__抽出テキスト__:
本誌前号に粉川哲夫氏が「電子的リアリティについて」と題して書かれた一文を私は問題にしている。正直言って、その書き出しに思わず立ちすくんでしまった。のみならず、もはや粉川氏のコンテキストを離れて、その読み出しだけが独り歩きを始めてしまったようだ。はたして、憑依しない身体による演劇は可能なのだろうか。ぜんたい、演劇する身体が憑依したためしはあったろうか。そもそも憑依とは何なのだ。粉川氏がタクティカル=戦略的に並置し、タクチュアル=触覚的に筆致している“ウソっぽさ”“感覚”“感染”や“発生機”のことなのか。ひっきょう憑依とは、模倣・擬態や引用・参照・交換・契約、もしくは演技・反演技のことだというのか。もしそうなら、憑依でないものなどこの世にあるはずもないことになる。すべてが憑依だとすれば、憑依などどこにもないことになってしまう。さしずめ、わが精神病者たちはすべからく詐病=シミュレーションであり、治療もなべて偽薬=プラセボであり、知らぬは世間様ばかり、そこまで言わなくとも、巧妙きわまる芸達者な俳優か、さもなくば有能きわまる謹厳実直な筆耕ということになろう。家族や隣人や医師といった身近な観客に満足するどころか、どんな観客に対してもその非観客性を暴いてやまず、絶対的な観客、純粋観客を索めて、再現もなく演技しつづける真に求道的な俳優。任意の隣人の戸籍や履歴、嗜癖や運勢どころか、その体表や臓器、骨相や無意識の布置=タクシスに至るまで細大漏らさず書き写し、あげきは写しの写し、そのまた写しにタクトフル=如才なく取り組むパラタキシック=偏布置的な筆耕。

__抽出データ__:
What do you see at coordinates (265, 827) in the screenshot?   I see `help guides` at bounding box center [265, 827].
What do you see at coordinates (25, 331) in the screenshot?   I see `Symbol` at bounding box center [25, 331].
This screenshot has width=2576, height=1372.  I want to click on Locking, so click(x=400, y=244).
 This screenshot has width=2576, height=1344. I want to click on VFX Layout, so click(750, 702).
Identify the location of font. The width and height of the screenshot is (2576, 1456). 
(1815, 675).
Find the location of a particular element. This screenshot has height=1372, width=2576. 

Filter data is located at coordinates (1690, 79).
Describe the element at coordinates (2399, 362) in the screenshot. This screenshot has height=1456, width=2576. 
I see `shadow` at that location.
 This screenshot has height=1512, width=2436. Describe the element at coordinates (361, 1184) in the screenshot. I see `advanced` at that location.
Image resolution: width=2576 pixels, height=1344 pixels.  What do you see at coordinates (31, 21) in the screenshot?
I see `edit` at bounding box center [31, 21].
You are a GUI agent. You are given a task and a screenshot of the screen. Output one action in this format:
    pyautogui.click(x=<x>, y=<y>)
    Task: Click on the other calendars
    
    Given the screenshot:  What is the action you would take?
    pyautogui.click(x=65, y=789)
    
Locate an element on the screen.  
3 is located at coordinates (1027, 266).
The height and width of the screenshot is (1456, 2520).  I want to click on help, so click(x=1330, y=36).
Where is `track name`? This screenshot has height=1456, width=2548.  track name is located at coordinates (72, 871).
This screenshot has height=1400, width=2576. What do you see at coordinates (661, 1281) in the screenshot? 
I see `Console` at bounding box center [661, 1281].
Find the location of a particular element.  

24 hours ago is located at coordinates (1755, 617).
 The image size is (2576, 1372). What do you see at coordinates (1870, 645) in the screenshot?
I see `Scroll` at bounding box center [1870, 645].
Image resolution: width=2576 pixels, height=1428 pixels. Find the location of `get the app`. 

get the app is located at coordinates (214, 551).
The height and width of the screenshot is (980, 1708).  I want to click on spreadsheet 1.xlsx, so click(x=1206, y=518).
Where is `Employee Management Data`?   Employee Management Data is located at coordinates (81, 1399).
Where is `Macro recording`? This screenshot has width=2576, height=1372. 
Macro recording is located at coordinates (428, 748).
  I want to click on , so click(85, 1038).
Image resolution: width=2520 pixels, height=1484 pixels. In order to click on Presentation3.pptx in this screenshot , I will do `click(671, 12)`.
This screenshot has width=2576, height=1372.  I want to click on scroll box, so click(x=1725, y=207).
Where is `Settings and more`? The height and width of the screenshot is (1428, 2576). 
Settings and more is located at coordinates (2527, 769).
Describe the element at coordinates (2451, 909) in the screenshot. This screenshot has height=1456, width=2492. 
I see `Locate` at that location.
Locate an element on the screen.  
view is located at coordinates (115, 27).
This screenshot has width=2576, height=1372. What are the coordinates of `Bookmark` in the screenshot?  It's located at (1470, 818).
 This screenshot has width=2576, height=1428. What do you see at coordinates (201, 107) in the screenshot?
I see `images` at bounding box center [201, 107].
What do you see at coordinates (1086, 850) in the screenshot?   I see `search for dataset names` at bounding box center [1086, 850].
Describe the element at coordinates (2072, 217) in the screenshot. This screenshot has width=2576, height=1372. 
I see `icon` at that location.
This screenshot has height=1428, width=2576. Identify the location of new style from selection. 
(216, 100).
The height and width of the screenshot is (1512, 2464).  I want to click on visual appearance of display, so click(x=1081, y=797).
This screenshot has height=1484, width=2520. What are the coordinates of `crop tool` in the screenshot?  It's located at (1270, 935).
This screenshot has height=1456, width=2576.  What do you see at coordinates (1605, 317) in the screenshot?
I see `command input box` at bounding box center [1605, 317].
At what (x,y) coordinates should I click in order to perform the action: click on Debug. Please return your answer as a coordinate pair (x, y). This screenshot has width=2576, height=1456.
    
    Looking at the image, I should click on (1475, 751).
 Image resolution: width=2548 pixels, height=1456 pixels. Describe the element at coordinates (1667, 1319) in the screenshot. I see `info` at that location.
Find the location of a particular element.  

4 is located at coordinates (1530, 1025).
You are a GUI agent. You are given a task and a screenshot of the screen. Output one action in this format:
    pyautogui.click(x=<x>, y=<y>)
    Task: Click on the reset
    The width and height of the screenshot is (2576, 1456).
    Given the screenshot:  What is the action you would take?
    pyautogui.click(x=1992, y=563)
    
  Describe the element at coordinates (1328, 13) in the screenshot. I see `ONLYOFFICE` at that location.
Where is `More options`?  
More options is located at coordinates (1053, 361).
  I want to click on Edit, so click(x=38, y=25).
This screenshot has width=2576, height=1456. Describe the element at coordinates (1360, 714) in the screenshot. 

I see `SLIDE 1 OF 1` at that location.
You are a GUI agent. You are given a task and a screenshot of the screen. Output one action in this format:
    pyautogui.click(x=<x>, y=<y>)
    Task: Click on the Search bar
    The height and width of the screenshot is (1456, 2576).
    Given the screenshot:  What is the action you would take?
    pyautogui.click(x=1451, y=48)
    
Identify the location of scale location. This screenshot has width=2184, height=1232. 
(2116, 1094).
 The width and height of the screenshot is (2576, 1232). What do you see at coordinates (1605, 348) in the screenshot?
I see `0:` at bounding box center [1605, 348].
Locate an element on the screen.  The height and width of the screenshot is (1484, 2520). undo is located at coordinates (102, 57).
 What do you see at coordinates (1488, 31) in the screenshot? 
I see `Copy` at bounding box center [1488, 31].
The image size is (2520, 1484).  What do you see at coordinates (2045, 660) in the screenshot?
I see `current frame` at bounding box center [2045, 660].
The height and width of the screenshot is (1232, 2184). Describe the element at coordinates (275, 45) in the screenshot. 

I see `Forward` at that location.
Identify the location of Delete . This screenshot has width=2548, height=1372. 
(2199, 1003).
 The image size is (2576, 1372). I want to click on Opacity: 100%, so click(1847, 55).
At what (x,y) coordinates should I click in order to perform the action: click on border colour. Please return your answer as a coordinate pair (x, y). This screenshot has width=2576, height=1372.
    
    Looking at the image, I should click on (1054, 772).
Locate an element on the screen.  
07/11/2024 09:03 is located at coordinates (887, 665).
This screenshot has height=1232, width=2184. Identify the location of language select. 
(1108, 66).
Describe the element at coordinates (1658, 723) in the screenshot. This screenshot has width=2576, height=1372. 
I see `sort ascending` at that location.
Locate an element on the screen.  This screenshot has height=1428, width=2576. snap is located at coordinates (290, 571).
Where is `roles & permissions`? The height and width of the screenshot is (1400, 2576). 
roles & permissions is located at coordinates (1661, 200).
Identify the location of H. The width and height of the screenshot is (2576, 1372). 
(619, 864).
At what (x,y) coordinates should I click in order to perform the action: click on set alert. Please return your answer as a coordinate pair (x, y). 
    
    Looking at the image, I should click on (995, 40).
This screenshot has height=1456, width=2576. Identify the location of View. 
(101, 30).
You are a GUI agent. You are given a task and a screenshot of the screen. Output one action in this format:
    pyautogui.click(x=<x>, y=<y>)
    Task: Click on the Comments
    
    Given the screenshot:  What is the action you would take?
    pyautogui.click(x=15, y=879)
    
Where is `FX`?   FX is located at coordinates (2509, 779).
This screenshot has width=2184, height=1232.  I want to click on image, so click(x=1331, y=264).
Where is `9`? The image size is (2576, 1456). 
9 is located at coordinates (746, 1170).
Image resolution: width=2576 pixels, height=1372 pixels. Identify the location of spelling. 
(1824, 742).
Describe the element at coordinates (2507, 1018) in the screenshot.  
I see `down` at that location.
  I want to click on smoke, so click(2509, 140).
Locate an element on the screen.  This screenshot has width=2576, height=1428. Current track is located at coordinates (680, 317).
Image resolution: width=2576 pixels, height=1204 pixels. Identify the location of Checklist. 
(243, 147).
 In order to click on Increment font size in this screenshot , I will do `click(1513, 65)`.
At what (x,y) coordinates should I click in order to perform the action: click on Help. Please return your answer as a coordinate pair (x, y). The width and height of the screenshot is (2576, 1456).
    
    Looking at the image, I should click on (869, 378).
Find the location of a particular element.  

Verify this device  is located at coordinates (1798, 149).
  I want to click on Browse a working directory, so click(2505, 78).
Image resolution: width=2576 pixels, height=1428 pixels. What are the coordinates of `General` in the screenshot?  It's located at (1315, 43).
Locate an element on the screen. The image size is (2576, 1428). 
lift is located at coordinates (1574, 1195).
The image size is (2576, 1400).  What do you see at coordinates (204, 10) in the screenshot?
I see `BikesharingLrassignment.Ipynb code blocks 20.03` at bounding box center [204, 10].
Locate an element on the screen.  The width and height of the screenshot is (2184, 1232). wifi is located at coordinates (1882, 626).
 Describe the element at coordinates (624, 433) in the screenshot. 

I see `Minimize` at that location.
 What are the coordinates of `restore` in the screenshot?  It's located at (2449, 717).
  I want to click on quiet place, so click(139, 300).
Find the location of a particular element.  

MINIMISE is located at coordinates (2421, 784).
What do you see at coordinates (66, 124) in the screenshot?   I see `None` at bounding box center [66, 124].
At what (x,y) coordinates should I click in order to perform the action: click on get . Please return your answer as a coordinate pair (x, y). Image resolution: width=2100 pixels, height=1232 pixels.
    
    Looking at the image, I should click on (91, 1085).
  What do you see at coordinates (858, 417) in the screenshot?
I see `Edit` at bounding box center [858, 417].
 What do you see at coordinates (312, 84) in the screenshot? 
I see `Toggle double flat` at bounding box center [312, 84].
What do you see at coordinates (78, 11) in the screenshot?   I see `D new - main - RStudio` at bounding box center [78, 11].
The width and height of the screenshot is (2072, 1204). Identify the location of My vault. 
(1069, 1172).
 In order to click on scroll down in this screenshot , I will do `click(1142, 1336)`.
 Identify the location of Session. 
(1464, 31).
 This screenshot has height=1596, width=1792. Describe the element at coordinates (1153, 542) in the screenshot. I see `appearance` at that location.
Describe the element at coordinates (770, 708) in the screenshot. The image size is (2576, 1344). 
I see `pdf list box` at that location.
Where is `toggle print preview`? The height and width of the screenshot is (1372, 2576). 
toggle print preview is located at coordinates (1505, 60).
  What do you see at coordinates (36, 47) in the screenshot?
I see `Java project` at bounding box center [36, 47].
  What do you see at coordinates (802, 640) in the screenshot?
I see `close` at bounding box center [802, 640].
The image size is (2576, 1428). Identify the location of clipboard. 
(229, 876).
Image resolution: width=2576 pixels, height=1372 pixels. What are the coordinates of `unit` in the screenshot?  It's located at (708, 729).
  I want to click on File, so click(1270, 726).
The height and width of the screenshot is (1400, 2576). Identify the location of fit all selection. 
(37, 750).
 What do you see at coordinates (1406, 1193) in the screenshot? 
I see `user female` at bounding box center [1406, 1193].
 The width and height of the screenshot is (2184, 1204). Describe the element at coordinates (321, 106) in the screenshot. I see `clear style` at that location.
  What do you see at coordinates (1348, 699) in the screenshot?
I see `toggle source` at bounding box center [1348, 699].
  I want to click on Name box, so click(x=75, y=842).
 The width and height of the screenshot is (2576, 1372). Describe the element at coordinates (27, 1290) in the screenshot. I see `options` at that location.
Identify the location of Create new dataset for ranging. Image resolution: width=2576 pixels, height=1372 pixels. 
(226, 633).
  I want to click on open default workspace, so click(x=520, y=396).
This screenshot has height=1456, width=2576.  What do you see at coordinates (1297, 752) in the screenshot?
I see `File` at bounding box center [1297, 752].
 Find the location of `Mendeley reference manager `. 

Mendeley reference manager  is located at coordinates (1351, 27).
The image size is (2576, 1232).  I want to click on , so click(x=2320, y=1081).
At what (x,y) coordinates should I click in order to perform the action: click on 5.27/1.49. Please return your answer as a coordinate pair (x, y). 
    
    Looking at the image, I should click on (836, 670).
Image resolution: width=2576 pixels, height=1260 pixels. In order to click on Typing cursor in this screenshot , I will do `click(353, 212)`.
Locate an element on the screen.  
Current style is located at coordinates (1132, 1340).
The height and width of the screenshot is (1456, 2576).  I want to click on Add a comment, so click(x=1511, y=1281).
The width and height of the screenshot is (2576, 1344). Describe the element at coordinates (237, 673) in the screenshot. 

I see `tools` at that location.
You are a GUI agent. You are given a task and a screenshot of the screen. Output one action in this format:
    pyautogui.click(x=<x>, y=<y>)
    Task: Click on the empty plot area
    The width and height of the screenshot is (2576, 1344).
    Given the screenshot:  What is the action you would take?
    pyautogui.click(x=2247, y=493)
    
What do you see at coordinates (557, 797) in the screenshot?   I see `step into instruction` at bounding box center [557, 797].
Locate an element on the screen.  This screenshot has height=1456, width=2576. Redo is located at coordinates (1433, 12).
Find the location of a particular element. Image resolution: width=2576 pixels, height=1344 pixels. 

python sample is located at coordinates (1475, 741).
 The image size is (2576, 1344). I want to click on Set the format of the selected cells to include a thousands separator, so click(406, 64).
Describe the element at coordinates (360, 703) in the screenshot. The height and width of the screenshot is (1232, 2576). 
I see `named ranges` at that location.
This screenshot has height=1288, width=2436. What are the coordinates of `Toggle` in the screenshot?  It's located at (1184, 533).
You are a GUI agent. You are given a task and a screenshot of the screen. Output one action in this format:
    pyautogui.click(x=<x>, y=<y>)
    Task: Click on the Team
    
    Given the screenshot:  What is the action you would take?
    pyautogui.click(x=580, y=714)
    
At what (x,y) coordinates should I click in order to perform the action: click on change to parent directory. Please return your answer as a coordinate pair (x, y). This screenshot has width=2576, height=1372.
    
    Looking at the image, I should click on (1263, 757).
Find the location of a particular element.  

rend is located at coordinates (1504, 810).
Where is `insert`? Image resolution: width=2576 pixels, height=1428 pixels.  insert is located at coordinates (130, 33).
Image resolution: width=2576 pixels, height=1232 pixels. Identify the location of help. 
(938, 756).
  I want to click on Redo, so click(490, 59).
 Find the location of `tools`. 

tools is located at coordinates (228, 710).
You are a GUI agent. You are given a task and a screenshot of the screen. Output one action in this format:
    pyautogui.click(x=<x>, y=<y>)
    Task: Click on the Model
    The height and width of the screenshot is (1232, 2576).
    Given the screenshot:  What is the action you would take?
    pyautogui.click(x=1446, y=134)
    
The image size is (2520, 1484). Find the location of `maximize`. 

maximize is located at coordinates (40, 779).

__問題 A__: 抽出テキストのうち、「本誌前号に粉川哲夫氏が「電子」から「タキシック=偏布置的な筆耕。」までの部分を、一字も変えずに書き写しなさい。
__問題 B__: 抽出テキストによれば、粉川哲夫氏が本誌前号に書いた一文には、どのような題が付けられていたか。
データの項目は、別の出典から採ったものである。

__解答 A__:
本誌前号に粉川哲夫氏が「電子的リアリティについて」と題して書かれた一文を私は問題にしている。正直言って、その書き出しに思わず立ちすくんでしまった。のみならず、もはや粉川氏のコンテキストを離れて、その読み出しだけが独り歩きを始めてしまったようだ。はたして、憑依しない身体による演劇は可能なのだろうか。ぜんたい、演劇する身体が憑依したためしはあったろうか。そもそも憑依とは何なのだ。粉川氏がタクティカル=戦略的に並置し、タクチュアル=触覚的に筆致している“ウソっぽさ”“感覚”“感染”や“発生機”のことなのか。ひっきょう憑依とは、模倣・擬態や引用・参照・交換・契約、もしくは演技・反演技のことだというのか。もしそうなら、憑依でないものなどこの世にあるはずもないことになる。すべてが憑依だとすれば、憑依などどこにもないことになってしまう。さしずめ、わが精神病者たちはすべからく詐病=シミュレーションであり、治療もなべて偽薬=プラセボであり、知らぬは世間様ばかり、そこまで言わなくとも、巧妙きわまる芸達者な俳優か、さもなくば有能きわまる謹厳実直な筆耕ということになろう。家族や隣人や医師といった身近な観客に満足するどころか、どんな観客に対してもその非観客性を暴いてやまず、絶対的な観客、純粋観客を索めて、再現もなく演技しつづける真に求道的な俳優。任意の隣人の戸籍や履歴、嗜癖や運勢どころか、その体表や臓器、骨相や無意識の布置=タクシスに至るまで細大漏らさず書き写し、あげきは写しの写し、そのまた写しにタクトフル=如才なく取り組むパラタキシック=偏布置的な筆耕。

__解答 B__: 「電子的リアリティについて」